The industry has reported its strongest first-half results since 2009 and 2021 capital inflows up to May of US$57.8 billion eclipsed outflows seen in 2020 (-$23.4 billion) by more than two-fold.
More than one third of respondents intend to increase their hedge fund allocations in the second half of the year, and while this was down slightly from a previous survey, this may be due to a feeling of over-allocation. Half of respondents plan to maintain their current level of allocation.
“Investors value hedge funds’ ability to protect against downside risk and provide steady performance in a variety of market conditions,” said Tom Kehoe, managing director and global head of research and communications at AIMA. “The vast majority of investors unsurprisingly remain satisfied with their hedge funds performance and are considering their future allocation plans accordingly. If the industry’s performance in H1 can be sustained for the rest of the year, it will have generated its highest returns for investors in over a decade.”
Among those planning to increase their hedge fund allocations, new opportunities within the class are a major reason (38%) followed by continued expectation of strong returns (31%).
Global macro strategies are likely to see the strongest inflows in H2 (32% of investors planning an increase), with investors particularly interested in the strategy’s ability to hedge against rising inflation.

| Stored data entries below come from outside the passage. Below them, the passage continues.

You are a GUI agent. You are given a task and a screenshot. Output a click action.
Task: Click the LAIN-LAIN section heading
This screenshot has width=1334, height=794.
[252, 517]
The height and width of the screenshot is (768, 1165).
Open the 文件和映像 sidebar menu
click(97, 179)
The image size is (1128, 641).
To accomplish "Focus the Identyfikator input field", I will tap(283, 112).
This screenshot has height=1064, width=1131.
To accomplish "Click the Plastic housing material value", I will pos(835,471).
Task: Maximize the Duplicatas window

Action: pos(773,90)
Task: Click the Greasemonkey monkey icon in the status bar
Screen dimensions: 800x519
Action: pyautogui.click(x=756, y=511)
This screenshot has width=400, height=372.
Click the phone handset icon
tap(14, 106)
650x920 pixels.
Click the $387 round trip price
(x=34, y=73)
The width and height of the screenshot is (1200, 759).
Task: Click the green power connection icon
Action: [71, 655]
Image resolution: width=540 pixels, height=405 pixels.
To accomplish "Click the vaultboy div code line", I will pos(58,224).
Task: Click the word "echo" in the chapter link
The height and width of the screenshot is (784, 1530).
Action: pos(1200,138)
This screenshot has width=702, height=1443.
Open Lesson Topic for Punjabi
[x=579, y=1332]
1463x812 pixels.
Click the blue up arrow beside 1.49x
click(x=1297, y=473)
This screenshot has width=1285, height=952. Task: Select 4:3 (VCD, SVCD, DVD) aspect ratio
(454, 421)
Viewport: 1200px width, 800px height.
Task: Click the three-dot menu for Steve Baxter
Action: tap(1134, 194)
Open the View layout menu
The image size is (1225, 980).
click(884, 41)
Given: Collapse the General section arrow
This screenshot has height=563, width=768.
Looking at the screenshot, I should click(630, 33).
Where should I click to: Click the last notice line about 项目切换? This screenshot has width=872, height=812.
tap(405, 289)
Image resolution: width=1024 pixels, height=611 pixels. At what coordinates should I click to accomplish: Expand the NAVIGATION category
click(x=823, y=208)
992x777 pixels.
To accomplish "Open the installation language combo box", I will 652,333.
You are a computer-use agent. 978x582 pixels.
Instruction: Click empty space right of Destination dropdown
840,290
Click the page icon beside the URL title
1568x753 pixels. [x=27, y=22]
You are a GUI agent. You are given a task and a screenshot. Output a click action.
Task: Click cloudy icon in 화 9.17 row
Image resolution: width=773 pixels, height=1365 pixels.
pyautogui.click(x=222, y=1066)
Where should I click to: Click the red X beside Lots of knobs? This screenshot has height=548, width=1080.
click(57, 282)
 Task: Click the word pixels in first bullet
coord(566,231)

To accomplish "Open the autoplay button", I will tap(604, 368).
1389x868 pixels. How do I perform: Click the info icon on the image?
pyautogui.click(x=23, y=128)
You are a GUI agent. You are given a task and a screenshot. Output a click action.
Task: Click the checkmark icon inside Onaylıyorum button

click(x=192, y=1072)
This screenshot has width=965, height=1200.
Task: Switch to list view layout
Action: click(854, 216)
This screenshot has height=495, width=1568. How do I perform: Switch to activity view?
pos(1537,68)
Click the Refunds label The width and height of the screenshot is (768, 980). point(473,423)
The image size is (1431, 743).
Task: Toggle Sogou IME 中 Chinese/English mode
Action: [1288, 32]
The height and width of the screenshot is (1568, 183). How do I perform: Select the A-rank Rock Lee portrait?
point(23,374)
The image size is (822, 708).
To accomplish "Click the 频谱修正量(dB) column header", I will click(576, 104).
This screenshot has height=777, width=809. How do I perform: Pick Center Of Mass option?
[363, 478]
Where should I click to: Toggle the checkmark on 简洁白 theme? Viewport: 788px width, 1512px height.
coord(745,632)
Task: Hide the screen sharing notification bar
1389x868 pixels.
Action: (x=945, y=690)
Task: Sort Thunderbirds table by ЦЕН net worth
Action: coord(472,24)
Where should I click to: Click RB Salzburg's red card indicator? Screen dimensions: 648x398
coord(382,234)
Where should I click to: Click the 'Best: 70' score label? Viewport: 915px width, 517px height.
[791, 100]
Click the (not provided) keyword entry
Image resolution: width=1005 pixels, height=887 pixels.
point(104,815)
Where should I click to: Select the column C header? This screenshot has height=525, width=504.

Long/short equity and multi-strategy funds can also expect significant investor interest, with 31% planning increases.
Private credit was cited by investors as the most popular strategy to counter low fixed income yields.
Hedge fund managers’ targets
Hedge fund managers are targeting private wealth investors, such as family offices and high-net-worth individuals but the way that they reach clients has changed during the last year.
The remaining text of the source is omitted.